Where, $f(x)$ is the top curve

$g(x)$ is the bottom curve

$a$ (Lower limit) = $x$ coordinate of extreme left intersection point of the area to be found.

$b$ (Upper limit) = $x$ coordinate of extreme right intersection point of the area to be found.

So, $f(x) = y = x$

$g (x) = y = x^2$

We need to find the limits, $a$ and $b$.

How to find the limits ?

Since limits, $a$ and $b$, are the $x$ coordinates of the intersection points, So, we will find the intersection points of the given curves.

Put the value of $y$ from equation (ii) into equation (i)

$x=x^2$

$x^2-x=0$

$x(x-1)=0$

$x=0, x = 1$

Put these values in equation (ii)

$y = 0, \; y = 1$

Thus, the points of intersection are $O(0,0)$ and $A (1,1)$

$\therefore \;a=0, \;b=1$

Area between Curves :

The are will be, $A = \displaystyle\int _a^b [f(x)-g(x)] dx$

$A=\displaystyle \int_0^1\; (x-x^2)\;dx$

$A=\displaystyle \int_0^1\; x\;dx-\displaystyle \int_0^1\; x^2\;dx$

$=\left ( \dfrac {x^2}{2}\right)_0^1-\left ( \dfrac {x^3}{3}\right)_0^1$

On putting limits,

$=\left ( \dfrac {1}{2}-0\right)-\left ( \dfrac {1}{3}-0\right)$

$=\dfrac {1}{2}-\dfrac {1}{3}$

$A=\dfrac {1}{6}$

(II) Now, we will find the shaded area bounded by the curves:

$y = x ^2 + 1$ ... (iii)

$y = 2$ ... (iv)

Curves on Graph :

We will find the area of the shaded region from $A$ to $B$

Here, $f(x) = y = 2$

$g(x) = y = x^2+1$

Finding the limits using intersection points :

Put the value of $y$ in equation (iii)

$2 = x^2+1$

$x^2 = 1$

$x = -1, x = 1$

Put these values in equation (iii)

$y = 2, y = 2$

Thus, the points of intersection are $A (-1, 2)$ and $B (1, 2)$

$\therefore \;a=-1, \;b=1$

Area between Curves :

The area will be,

$A = \displaystyle\int _a^b [f(x)-g(x)]dx$

$A=\displaystyle \int_{-1}^{1}\; [2-(x^2+1)]\;dx$

$A=\displaystyle \int_{-1}^{1}\; 1\;dx-\displaystyle \int_{-1}^{1}\; x^2\;dx$

$=\left ( x \right)_{-1}^{1}-\left ( \dfrac {x^3}{3}\right)_{-1}^{1}$

On putting limits, we get,

$= (1+1)- \left( \dfrac {1}{3}+\dfrac {1}{3}\right)$

$=2-\dfrac {2}{3}$

$A=\dfrac {4}{3}$

The fastest way to find the area is to use integration.

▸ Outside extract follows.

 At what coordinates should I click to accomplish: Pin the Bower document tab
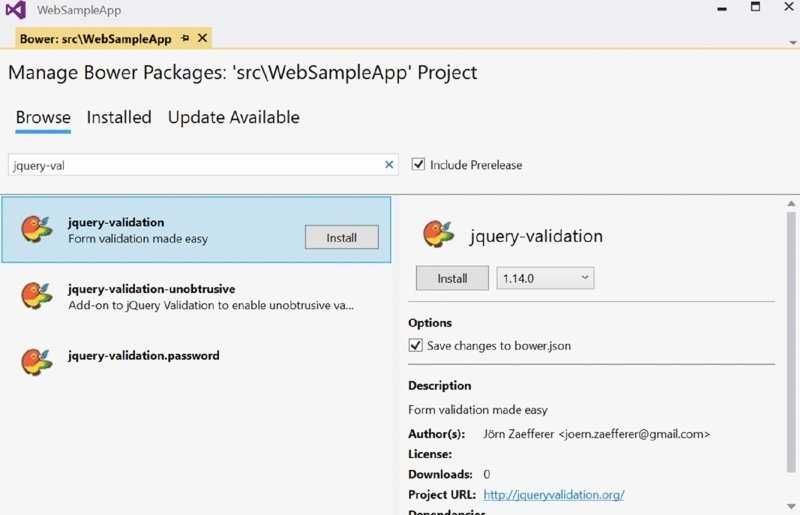[185, 38]
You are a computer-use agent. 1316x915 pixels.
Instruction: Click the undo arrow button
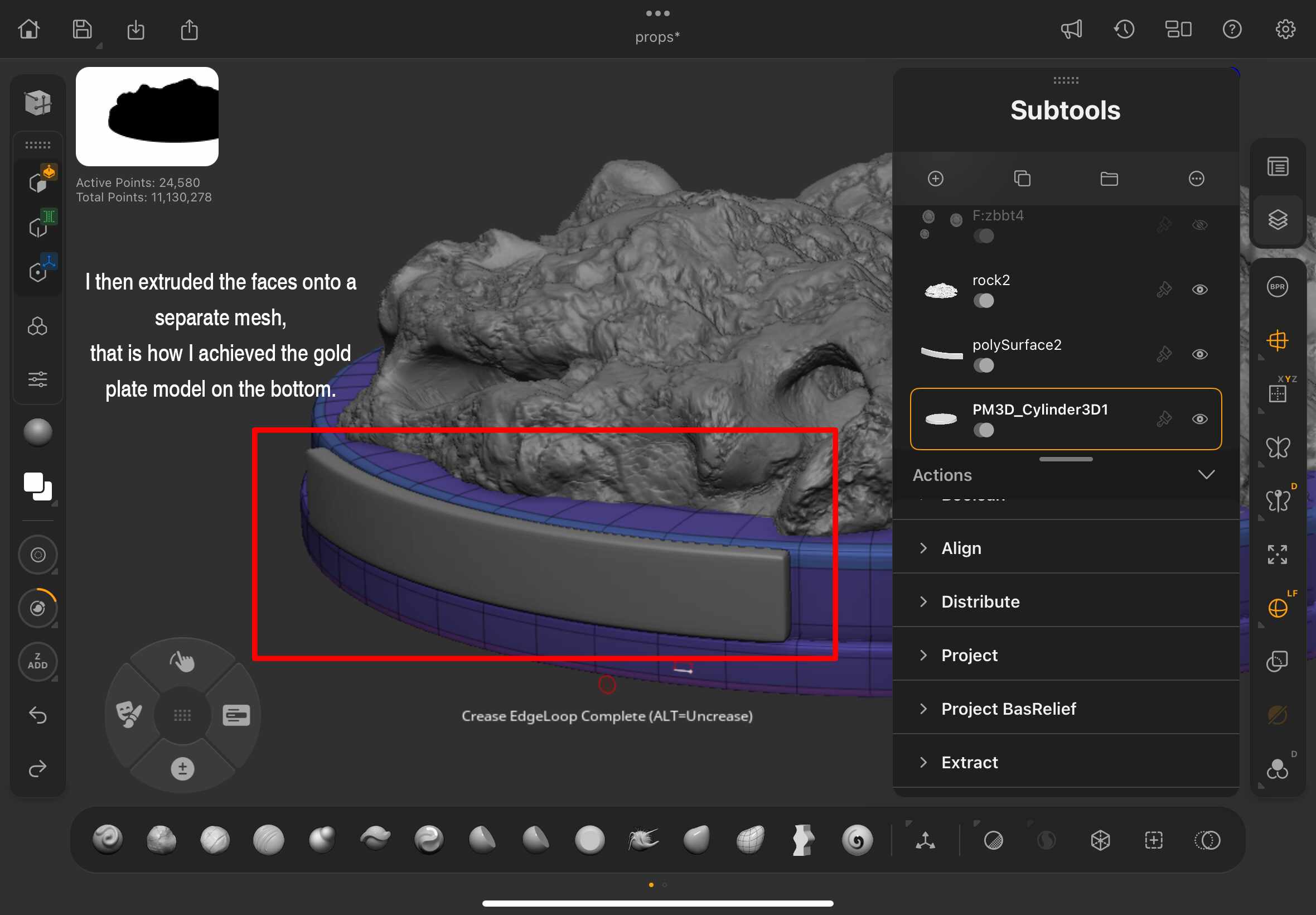(38, 715)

The area is the result of definite integral of the difference between the two functions.

The area bounded by $y=x^2+1$ and $y=2$ is shown below:

It is the area between the curve and the line of course.

First, we have 2 points that we need to find. The points are those of the intersection of the line and the curve. You can find the points by solving the equation:

$y=x^2+1$ and $y=2$.

You get

$y=x^2+1=2$ and this gives you the points:

$(-1,2)$ and $(1,2)$.

The area A is:

$A=\int_{x=-1}^{x=1} 2-(x^2+1) dx =4/3$.